# Spherical conducting shell

by Deoxygenation
Tags: conducting, shell, spherical
 P: 19 Spherical conducting shell It doesn't. The easiest way to think of it is by Gauss' Law (for electrostatics, obviously). Take the Gaussian surface to be a sphere outside the conducting sphere. If the charge in the middle is Q, and the charge on the conducting sphere is 0, then the flux ($$\Psi$$) through the Gaussian sphere is Q (total enclosed charge). Then, since $$\Psi = \oint \vec{D} \cdot d \vec{S} = Q \neq 0$$ Then, D (and E) can't be zero. Generally speaking, shields are grounded, though. If this one were grounded, then, while originally neutral, it would take on a charge of -Q once the Q charge is inserted in the sphere, the, by Gauss' Law, the external field is 0. I'll let you think about this one, but if you have a region with some field E, then put a floating conducting sphere in it, the field inside the sphere would be 0 and the field elsewhere would be unchanged, so shielding kind of works then.
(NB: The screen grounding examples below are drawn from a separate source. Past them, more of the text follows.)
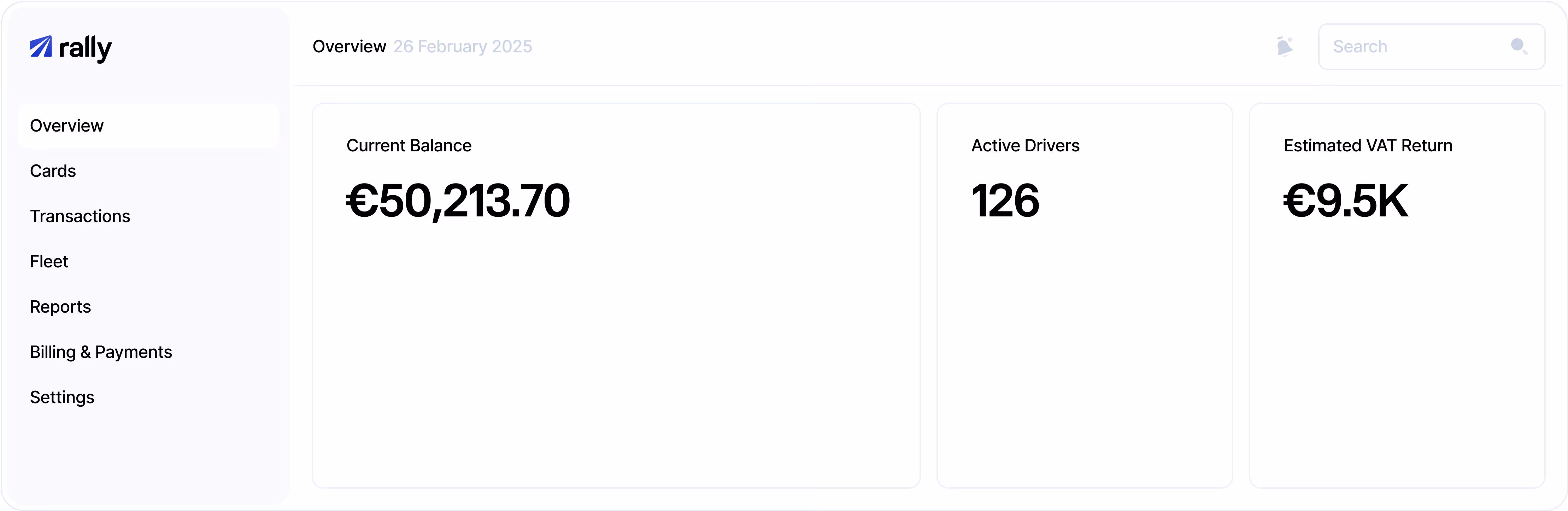Open the Transactions page
The height and width of the screenshot is (511, 1568).
point(80,216)
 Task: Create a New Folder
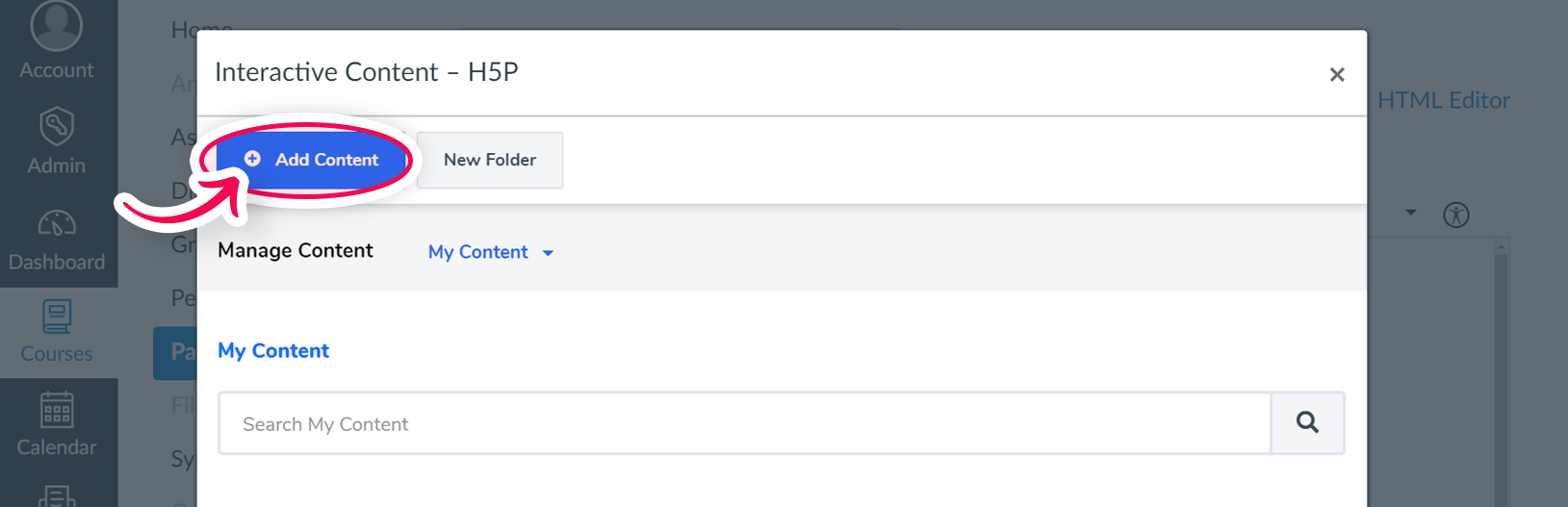click(x=490, y=160)
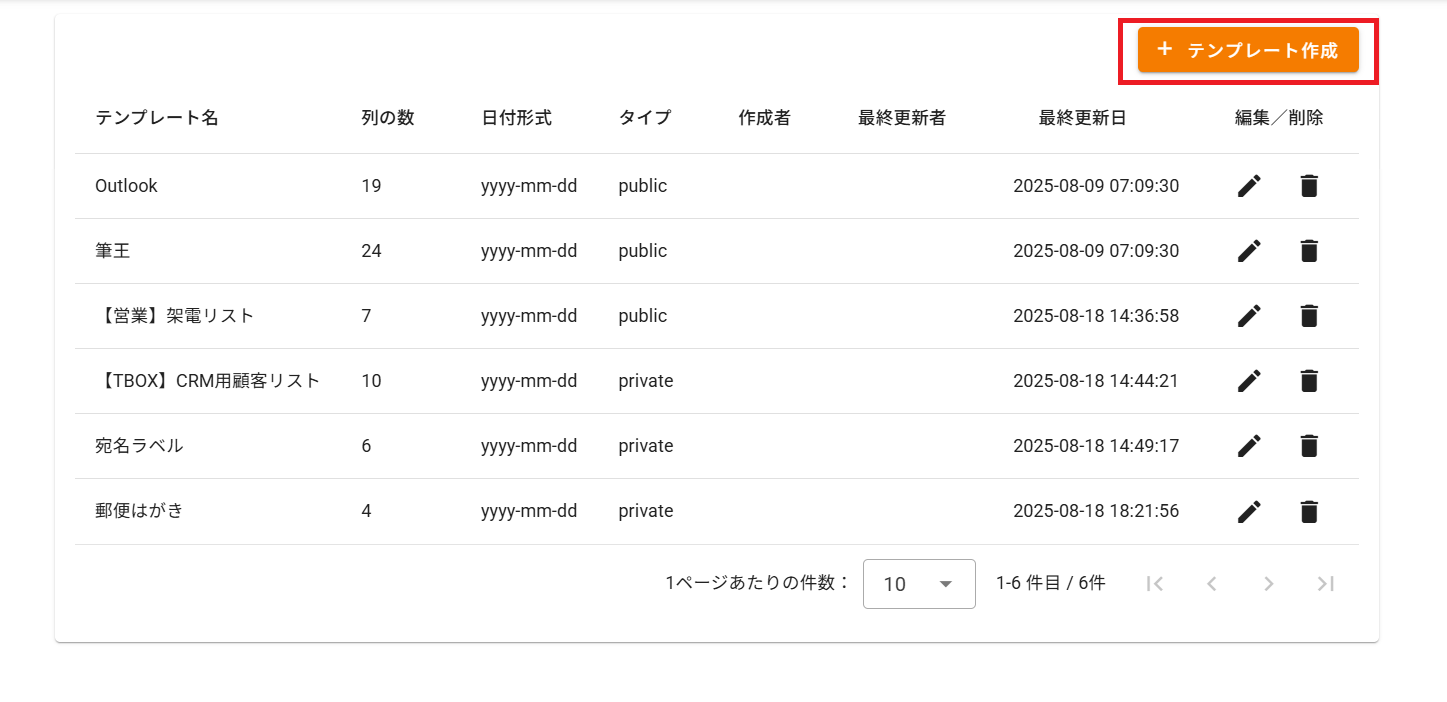Go to the next page
Screen dimensions: 1447x702
point(1269,584)
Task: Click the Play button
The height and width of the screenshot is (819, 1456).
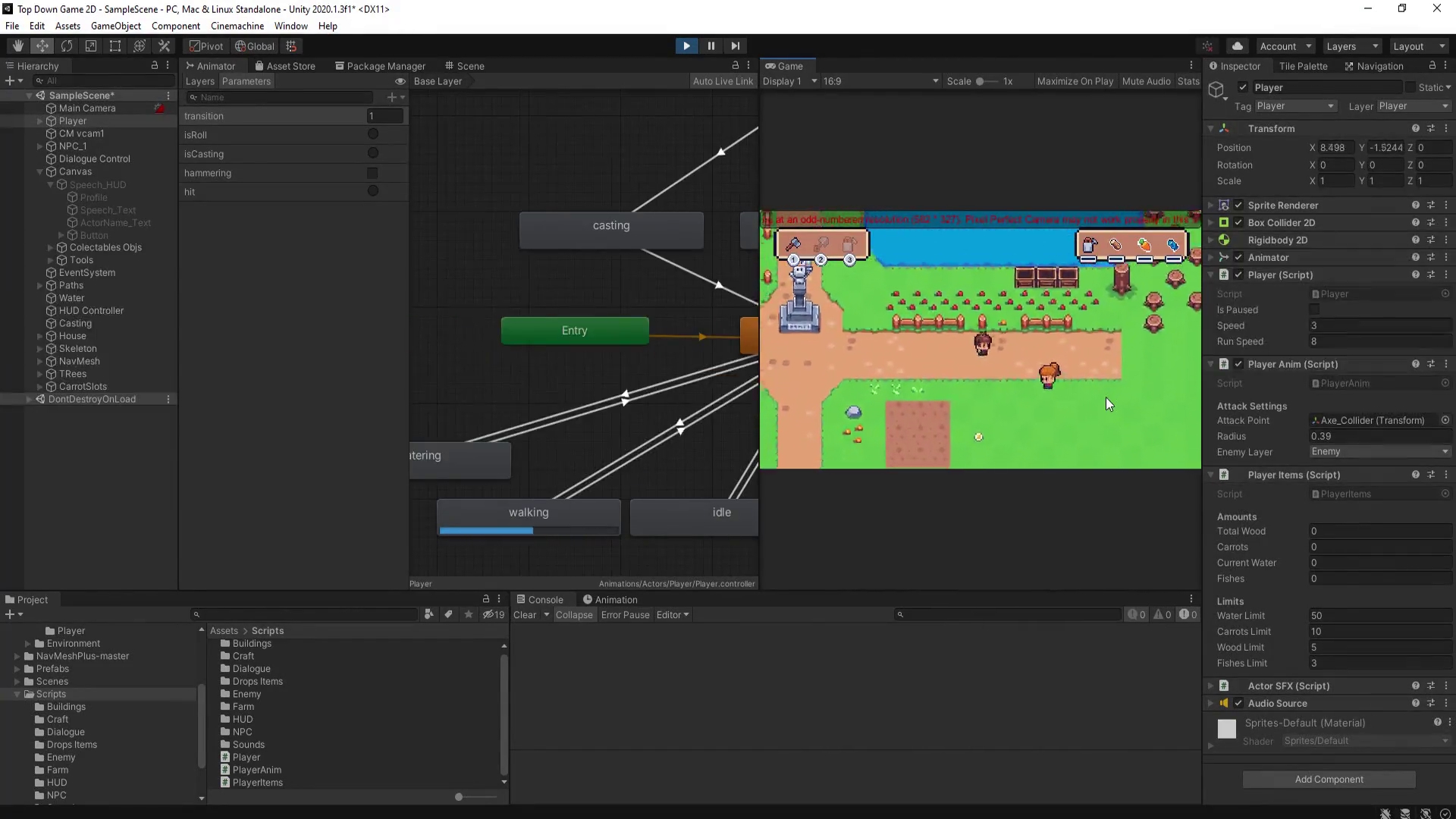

 P: 550 To visualize it more easily, imagine a uniform electric field in which an uncharged metal shell is placed. Let's say the electric field points from left to right. This means that positive charges (or lack of negative charges, electrons) in the metal shell will start moving to the right and negative charges start moving to the left. After a short while, the left of the shell will be negatively charged (excess of electrons) while the right will be positively charged (lack of electrons). This will in turn generate it's own electric field, pointing from positive to negative, or right to left. The magnitude of this electric field (inside the spherical shell) is exactly the same as the magnitude of the field outside the shell, only in the exact opposite direction. The result is that, within the shell, there is NO net electric field. If you know Gauss' law you can easily check this: $$\oint \vec{E} \cdot d \vec{A} = \frac{Q_{\text{encl}}}{\epsilon_0}$$ If you take a Gaussian surface (spherical) inside the shell, you are not enclosing any charge and thus the electric field is 0.